Published: 21 April 2023
Last updated: 5 March 2024
A racist skit by Ashkenazi students has touched a raw nerve among Mizrahi Israelis, who still experience widespread attacks on their proud traditions.
"I cried for a long time after I watched that video," says Mirit, a 28-year-old teacher. "I cried for myself, for myself when I was a student there, and for the girls who are in that school now."
Mirit (not her real name) is referring to a recently publicised video that has caused a public uproar in Israel, raising, once again, questions about racism and discrimination in the country.
An Israeli from a Mizrahi (Middle Eastern) background, she was once a student at the prestigious Horev Ulpana, a girls-only religious high school in Jerusalem, where the video was made for the Purim "coronation," a humorous Purim tradition. The video was made two months ago but provoked an outcry when it was uploaded to Youtube last week. It has since been removed.

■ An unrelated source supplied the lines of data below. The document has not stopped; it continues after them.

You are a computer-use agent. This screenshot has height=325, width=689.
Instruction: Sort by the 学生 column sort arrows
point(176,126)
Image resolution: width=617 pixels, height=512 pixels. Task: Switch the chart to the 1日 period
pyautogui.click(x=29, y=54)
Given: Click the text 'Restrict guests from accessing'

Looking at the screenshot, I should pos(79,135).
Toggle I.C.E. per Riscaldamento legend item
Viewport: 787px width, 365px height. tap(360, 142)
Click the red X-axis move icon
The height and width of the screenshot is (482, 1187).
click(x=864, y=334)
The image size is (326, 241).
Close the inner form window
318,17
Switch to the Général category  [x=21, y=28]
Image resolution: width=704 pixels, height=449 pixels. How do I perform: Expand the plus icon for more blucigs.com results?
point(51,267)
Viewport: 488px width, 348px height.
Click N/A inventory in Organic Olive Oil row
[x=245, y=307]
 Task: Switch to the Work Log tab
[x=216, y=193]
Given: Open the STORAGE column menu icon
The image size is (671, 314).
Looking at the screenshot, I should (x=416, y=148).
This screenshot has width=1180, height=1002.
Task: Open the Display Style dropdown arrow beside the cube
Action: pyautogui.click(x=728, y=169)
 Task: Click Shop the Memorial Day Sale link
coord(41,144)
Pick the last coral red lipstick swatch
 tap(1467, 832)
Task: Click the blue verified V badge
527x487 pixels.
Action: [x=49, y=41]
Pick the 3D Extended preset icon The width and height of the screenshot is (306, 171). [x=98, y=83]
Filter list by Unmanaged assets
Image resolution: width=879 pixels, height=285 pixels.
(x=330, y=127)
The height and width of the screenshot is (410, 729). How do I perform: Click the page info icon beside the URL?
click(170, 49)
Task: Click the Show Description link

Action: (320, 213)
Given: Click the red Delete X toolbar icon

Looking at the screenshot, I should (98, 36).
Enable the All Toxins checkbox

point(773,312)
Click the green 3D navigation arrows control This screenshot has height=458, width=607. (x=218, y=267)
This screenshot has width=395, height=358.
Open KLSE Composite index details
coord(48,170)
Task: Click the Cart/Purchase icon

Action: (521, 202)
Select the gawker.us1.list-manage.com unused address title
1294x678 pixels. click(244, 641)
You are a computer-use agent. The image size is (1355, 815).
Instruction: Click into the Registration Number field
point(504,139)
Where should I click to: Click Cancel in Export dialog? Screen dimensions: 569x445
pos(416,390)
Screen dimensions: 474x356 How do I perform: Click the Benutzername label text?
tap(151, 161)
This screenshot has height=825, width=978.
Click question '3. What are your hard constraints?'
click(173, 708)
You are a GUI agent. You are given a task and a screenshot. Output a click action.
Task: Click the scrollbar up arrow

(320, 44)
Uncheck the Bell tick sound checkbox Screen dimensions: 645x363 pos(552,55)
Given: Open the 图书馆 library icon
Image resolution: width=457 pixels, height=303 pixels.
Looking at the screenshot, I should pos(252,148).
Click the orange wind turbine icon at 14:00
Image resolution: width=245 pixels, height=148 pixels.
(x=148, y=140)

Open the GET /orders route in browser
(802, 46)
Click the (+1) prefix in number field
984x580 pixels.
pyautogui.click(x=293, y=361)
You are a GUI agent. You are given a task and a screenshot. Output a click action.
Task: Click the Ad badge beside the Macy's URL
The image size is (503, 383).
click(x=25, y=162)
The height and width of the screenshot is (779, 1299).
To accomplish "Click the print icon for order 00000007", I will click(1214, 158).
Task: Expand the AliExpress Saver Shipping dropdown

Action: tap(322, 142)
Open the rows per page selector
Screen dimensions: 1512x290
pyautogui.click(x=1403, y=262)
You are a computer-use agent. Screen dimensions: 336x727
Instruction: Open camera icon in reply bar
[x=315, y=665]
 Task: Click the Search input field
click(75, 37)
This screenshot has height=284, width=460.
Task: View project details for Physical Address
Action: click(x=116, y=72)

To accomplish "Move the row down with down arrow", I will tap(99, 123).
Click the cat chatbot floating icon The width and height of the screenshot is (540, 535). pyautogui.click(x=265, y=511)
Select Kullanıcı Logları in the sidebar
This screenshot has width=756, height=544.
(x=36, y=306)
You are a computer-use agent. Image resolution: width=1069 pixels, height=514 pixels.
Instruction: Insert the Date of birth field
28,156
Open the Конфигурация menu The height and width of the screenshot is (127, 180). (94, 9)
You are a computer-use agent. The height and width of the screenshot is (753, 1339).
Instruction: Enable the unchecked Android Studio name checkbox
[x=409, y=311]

Among the graduates of the elite school are Supreme and District Court judges and other well-known legal professionals and academics. As in most prestigious schools, the students at Horev are overwhelmingly from Ashkenazi (Western) backgrounds, and many of them are recent immigrants from the United States and France – a fact that the video, entitled If the Ulpana Were Mizrahi (referring to Jews from the Middle East and Africa) intended to spoof.
The video includes eight scenes from daily life, each one portrayed twice: once as they are, according to Ashkenazi customs and mores, and once as it would supposedly be if it were run according to Mizrahi customs. In the "Ashkenazi" episodes, the girls are well-behaved, demure, quiet, respectful, and modestly dressed.
In contrast, in the Mizrahi sections, the girls appear in "brownface" with brown paint smeared on their faces, behave wildly, act vulgarly, disrespect their teachers, listen to loud, clanging music, and do not abide by the school's strict modesty codes.
As Mizrahim, they tear down the pictures of leading Ashkenazi rabbis and irreverently slap on pictures of Mizrahi rabbis in their place, implying that they revere none of them.
"Watching the video, I realised what they really thought about our traditions. And even worse, I realised what they really thought about us."